Palestynka przemyciła z więzienia nasienie męża i urodziła czworaczki. To forma oporu przeciwko okupacji
Żona palestyńskiego więźnia, Rasmiya Shamali, urodziła w zeszłym miesiącu czworaczki. Musiała najpierw przemycić z więzienia spermę swojego męża, Ahmeda, który przetrzymywany w izraelskim areszcie od 2008 roku za udział w działalności ruchu oporu. Chęć posiadania dzieci przez palestyńskich więźniów jest postrzegana jako kolejna forma oporu przeciwko izraelskiej okupacji.
16.06.2023 | aktual.: 16.06.2023 13:26
Rasmiya Shamali w zeszłym miesiącu urodziła czworaczki w szpitalu w okupowanej Wschodniej Jerozolimie. W ostatni poniedziałek wróciła do swojego rodzinnego miasta Gazy z trzema synami: Abdulem Rahimem, Rakanem i Rayanem i córką o imieniu Najah.
Rasmiya w rozmowie z gazetą "Al-Araby Al-Jadeed" zdradziła, że poczęcie było możliwe, dzięki przemyconej z więzienia spermy jej męża. Próby zajścia w ciążę w tej sposób rozpoczęli w 2018 roku.
38-latka jest żoną Ahmeda Shamali, który jest przetrzymywany w izraelskim areszcie od 2008 roku.
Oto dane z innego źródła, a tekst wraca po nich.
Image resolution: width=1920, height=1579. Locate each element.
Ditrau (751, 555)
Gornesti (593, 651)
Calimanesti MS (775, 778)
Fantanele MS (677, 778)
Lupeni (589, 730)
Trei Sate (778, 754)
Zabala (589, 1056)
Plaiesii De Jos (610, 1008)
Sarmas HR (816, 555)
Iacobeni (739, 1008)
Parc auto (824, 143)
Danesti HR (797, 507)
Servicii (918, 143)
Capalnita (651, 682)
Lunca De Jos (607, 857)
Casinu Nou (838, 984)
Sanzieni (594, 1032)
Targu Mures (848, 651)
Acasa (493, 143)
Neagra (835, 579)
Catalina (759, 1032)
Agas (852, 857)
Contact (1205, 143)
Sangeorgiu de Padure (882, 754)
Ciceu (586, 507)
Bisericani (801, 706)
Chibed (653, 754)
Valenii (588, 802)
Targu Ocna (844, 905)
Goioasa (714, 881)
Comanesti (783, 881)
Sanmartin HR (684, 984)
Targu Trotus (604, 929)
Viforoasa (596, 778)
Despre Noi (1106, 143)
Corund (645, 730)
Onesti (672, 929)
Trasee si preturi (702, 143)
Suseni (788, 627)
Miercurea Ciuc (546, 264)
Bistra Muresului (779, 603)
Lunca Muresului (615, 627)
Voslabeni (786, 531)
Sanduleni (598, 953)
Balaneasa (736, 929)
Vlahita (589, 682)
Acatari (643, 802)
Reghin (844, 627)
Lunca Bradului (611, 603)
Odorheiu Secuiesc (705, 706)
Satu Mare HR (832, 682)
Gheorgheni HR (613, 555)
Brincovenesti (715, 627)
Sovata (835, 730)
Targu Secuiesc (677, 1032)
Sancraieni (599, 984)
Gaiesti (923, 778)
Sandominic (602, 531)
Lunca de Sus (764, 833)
Odsiaduje tam 18-letni wyrok za "zaangażowanie w działalność antyokupacyjnego ruchu oporu".
Dalsza część artykułu pod materiałem wideo
Pierwsze dwie próby nie powiodły się, ale trzecia w październiku 2022 roku zakończyła się sukcesem i kobieta zaszła w ciążę. Zastosowany proces przemytu pozostaje owiany tajemnicą. Wiadomo tylko, że rodzina więźnia jest odpowiedzialna za dostarczenie nasienia do specjalnych laboratoriów.
– Więźniowie nadal rzucają wyzwanie okupacji we wszystkich jej formach, w tym poprzez przemyt spermy, aby rodzić ambasadorów wolności – powiedział gazecie Najah Shamali, matka Ahmeda.
Mężczyzna zobaczy swoje dzieci dopiero za trzy lata, kiedy skończy się jego wyrok.
Przeciwstawianie się okupacji za pomocą przemycanej spermy
Więźniowie palestyńscy i ich rodziny uciekają się do poczęcia za pomocą przemycanej spermy jako jedynego sposobu dostępnego dla osób przetrzymywanych w więzieniach na długi lub na nieokreślony czas, z ograniczonymi wizytami rodzinnymi.
Abdullah Qandil, dyrektor stowarzyszenia Waed dla więźniów i byłych więźniów, powiedział, że pragnienie palestyńskich więźniów, żeby posiadać dzieci "symbolizuje ich zdolność do tworzenia życia pomimo bólu, ograniczeń i uwięzienia".